(Task input Opens)

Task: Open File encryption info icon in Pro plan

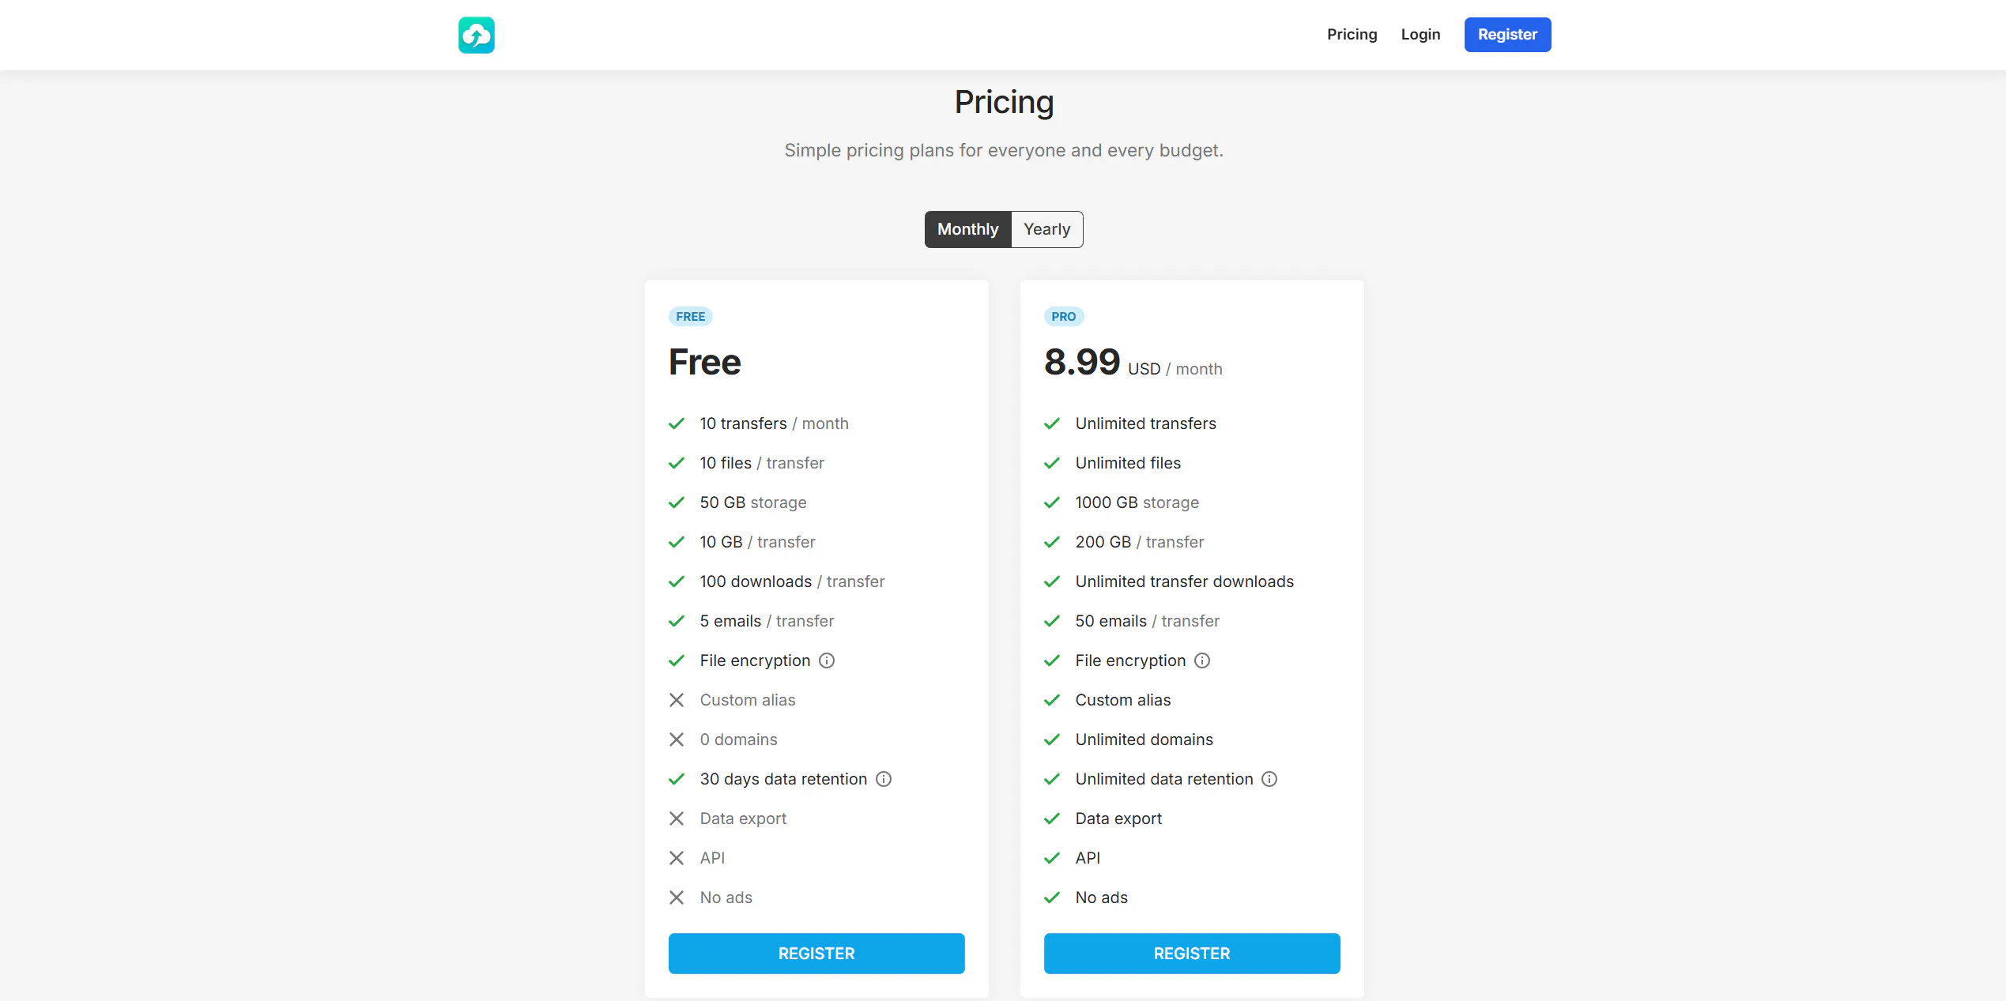Action: click(x=1201, y=660)
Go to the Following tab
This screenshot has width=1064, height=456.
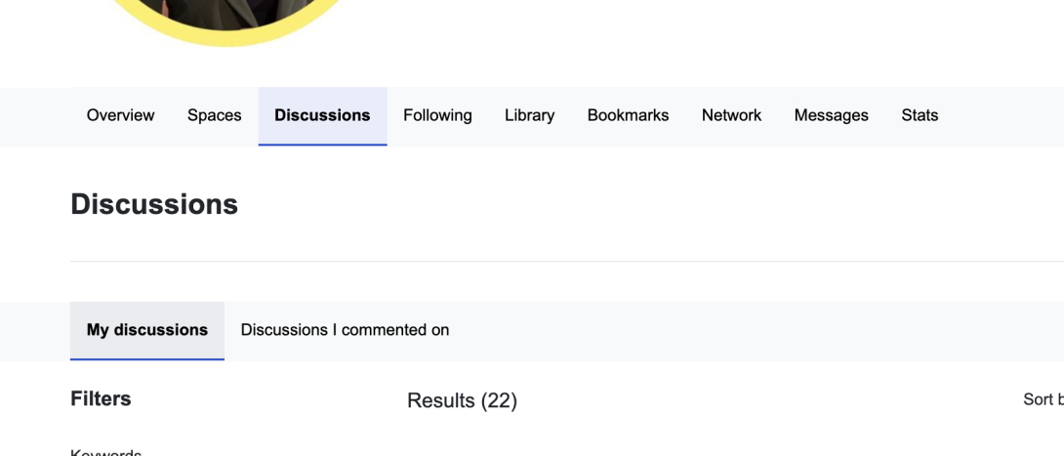(x=437, y=115)

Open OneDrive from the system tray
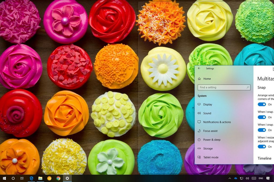(x=235, y=178)
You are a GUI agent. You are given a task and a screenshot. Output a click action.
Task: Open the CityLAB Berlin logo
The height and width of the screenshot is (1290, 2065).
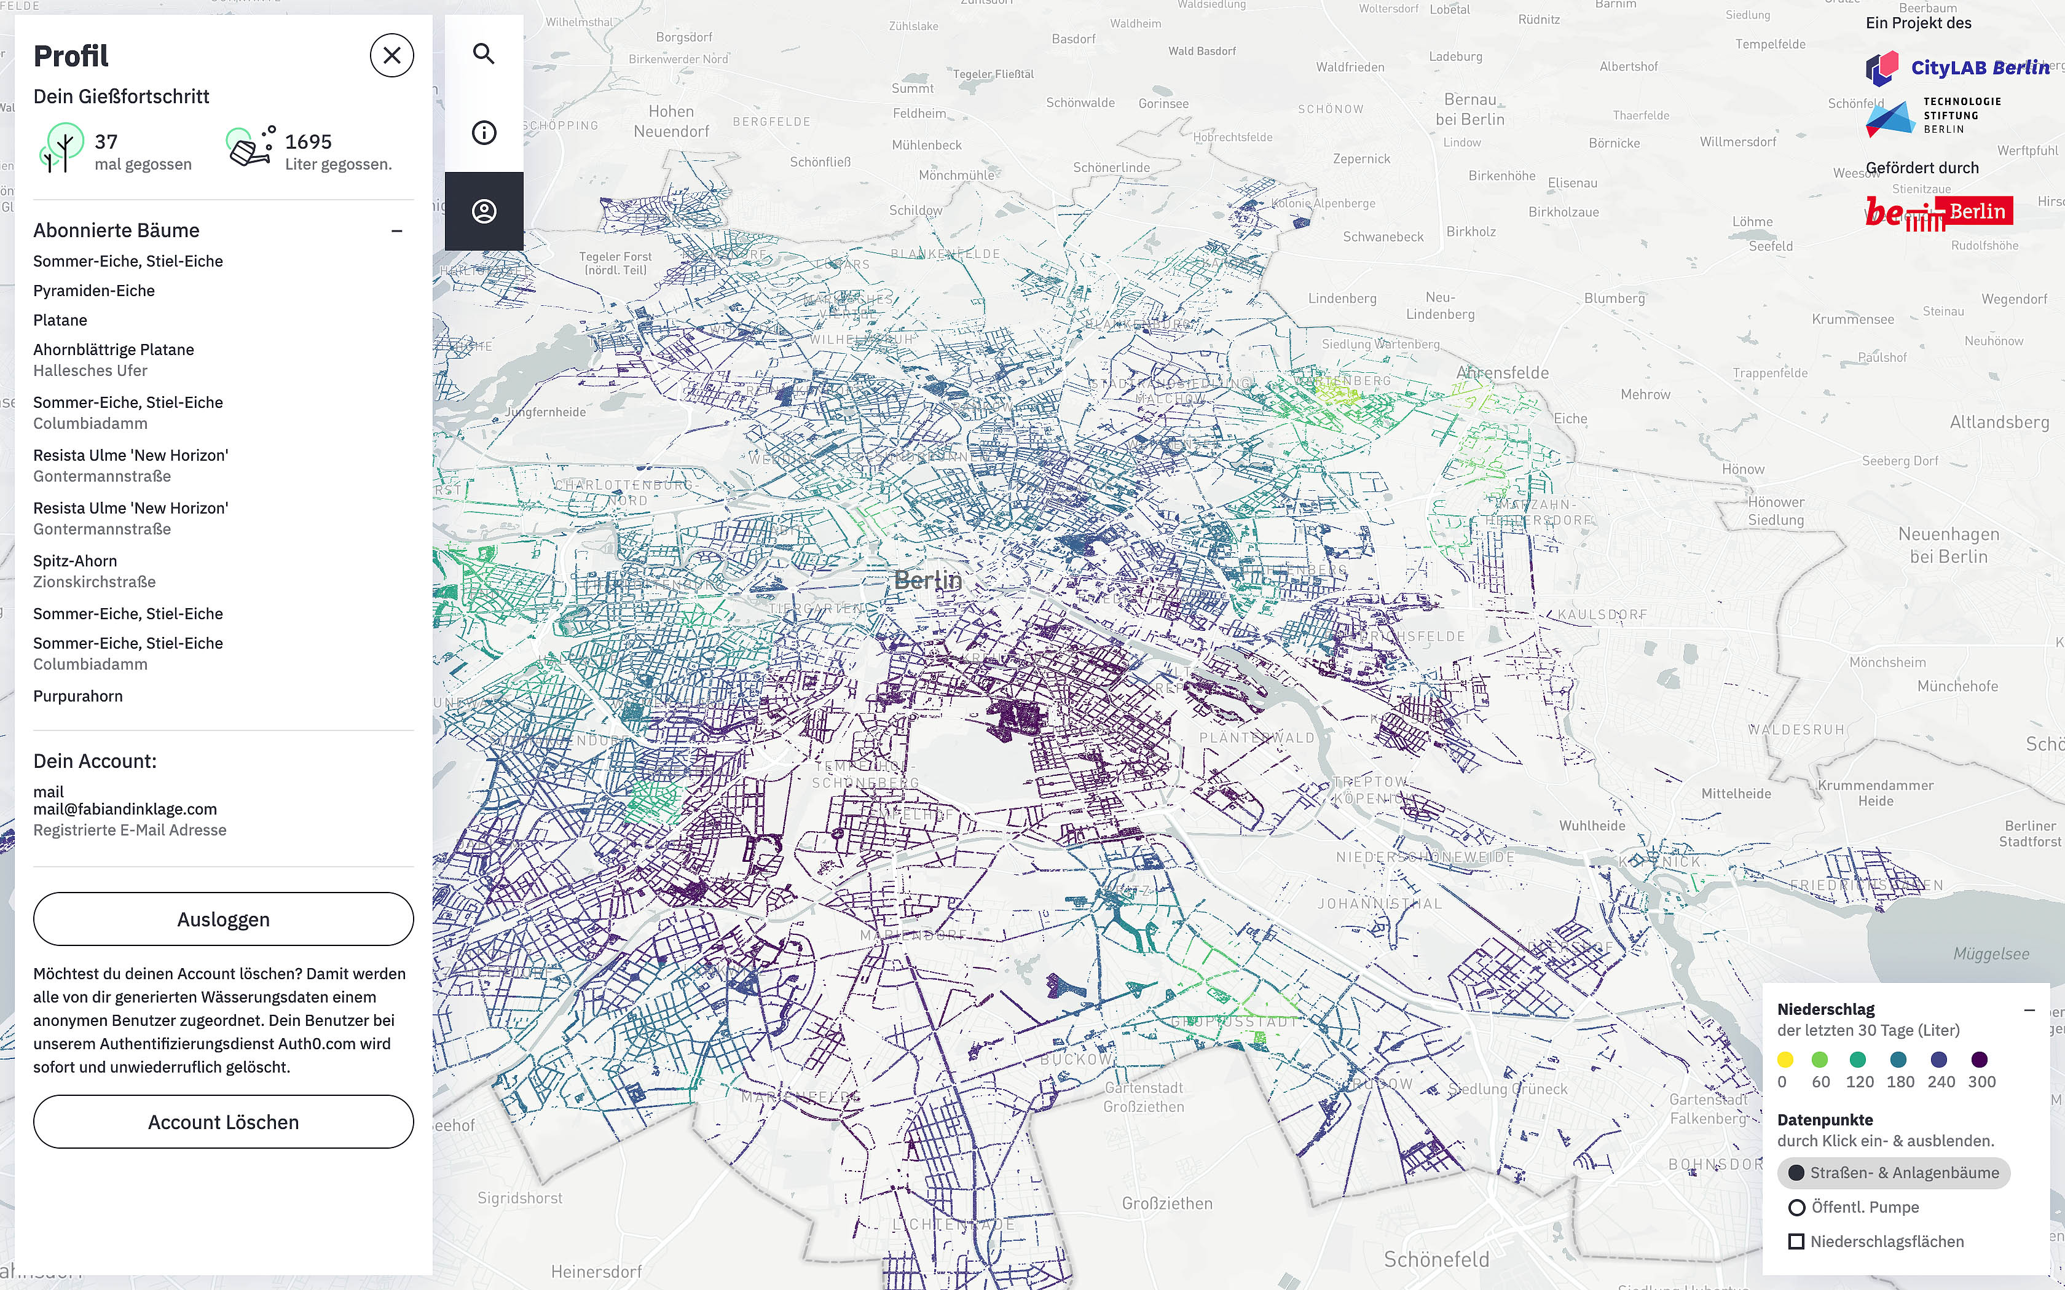1956,68
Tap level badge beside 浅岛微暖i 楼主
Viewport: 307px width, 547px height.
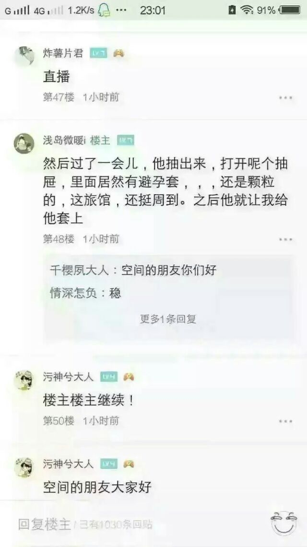point(126,141)
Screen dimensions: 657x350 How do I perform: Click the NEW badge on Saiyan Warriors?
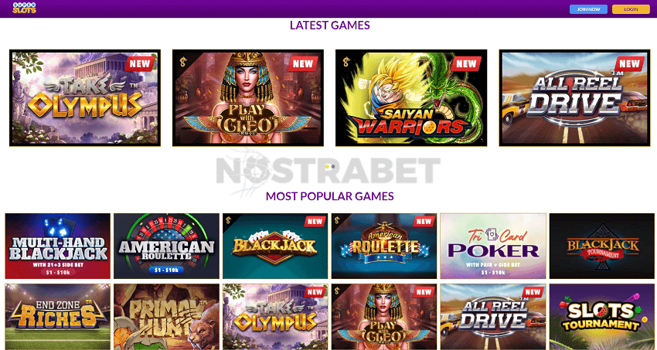pos(466,63)
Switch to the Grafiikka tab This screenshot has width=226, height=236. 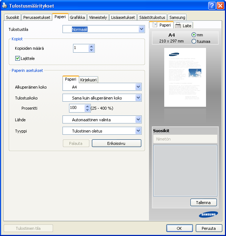(77, 17)
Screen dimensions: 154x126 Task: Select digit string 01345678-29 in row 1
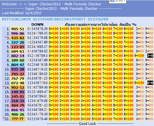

(Task input Closes)

▸ Assignment
Using the data above, transcribe exactly the lines between those containing "This screenshot has width=1064, height=456." and "Task: Open the CityLAB Berlin logo", inclusive, and leave every picture behind.

▸ Solution to the problem
This screenshot has width=1064, height=456.
(x=437, y=115)

Open OneDrive from the system tray
(x=235, y=178)
You are a GUI agent. You are given a task and a screenshot. Output a click action.
Task: Open the CityLAB Berlin logo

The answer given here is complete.